Im Pflanzenreiche finden wir noch eine Menge giftiger Stoffe, worunter sich der Schierling vorzüglich auszeichnet. Der große, wohlgefleckte, gemeine Garten-Schierling (Conium maculatum), den man auch Hundspetersilie nennt, blüht im Juli und August; seine Wurzel ist von mittlerer Dicke, runzlich, und von Geruch der Pastinakwurzel ähnlich; daher hat man traurige Beispiele, daß dieser Schierling zu Speisen genommen worden ist. Man unterscheidet den Schierling von der Petersilie durch den Geruch; auch sind der lezteren Blätter viel feiner und spitziger eingeschnitten, dunkler grün als die Blätter des Schierlings, und die Samengipfel sind zahlreicher und größer. Durch gleiche Merkmale unterscheidet er sich auch vom Körbel. Um seine Wurzel nicht für Pastinak anzusehen und zu nehmen, müssen wir bemerken, daß der Pastinak einen weißen Saft, eine reichere und dickere Wurzel hat, die auch weniger in Aeste getheilt ist. Der kleine Schierling oder die Gartengleisse (Aethusa Cynapium) ist noch schwerer von der Petersilie zu unterscheiden; das Auge des Unerfahrenen wird, besonders wenn die Pflanze noch jung und am gefährlichsten ist, sehr leicht getäuscht, und man muß die Nase zu Hülfe nehmen, um Gleisse und Petersilie zu unterscheiden. Bei genauer Beobachtung merkt man jedoch unter den Stielen der Blumen 3 lange spitzige Blättchen, welche wie ein Bart hinabhängen, was bei der Petersilie nicht der Fall ist. Dieses sind neben dem Geruche die sichersten Kennzeichen, die Pflanzen von der Petersilie und andern Gewürzkräutern zu unterscheiden. Beide Schierlingsarten sind höchst schädlich, ja tödtlich, und gehören unter diejenigen Gifte, die scharf und betäubend zugleich sind.
Noch ist zu bemerken, daß man ja bei Gemüsen, ehe man sie zum Feuer bringt, im Klauben (Lesen) und Waschen äußerst vorsichtig seyn muß, besonders des Mehlthaues wegen, der öfters auf den Blättern liegt und der Gesundheit sehr nachtheilig werden kann.
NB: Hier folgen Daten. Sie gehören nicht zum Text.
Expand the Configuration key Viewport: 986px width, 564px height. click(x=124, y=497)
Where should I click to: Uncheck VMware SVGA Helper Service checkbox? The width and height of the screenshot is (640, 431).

Ebenso kann ein Stückchen Kalk, welcher von der Wand herab in das Kochgeschirr unversehens kömmt, oft heftige Krankheiten verursachen.
V. Vom Holz und Wasser.
Man könnte glauben, es wäre ganz gleichgültig, was für Holz und Wasser beim Kochen gebraucht wird; aber die Reinlichkeit u. a. m. belehrt eines Andern. Wenn wir zu einem Spießbraten Feuer von weichem Holze machten, so würde der Braten sammt der Sauce von den abgesprungenen Kohlen nicht nur unappetitlich aussehen, sondern auch nicht so leicht ausgebraten werden, weil hartes Holz immer ein langsameres, aber stärkeres Feuer gibt. Zum Heizen der Bratöfen kommt aber nicht so viel darauf an; doch ist immer zu bemerken, daß weiches Holz ein geschwindes und helles, hartes ein gelinderes, aber doch mehr Hitze machendes Feuer gibt.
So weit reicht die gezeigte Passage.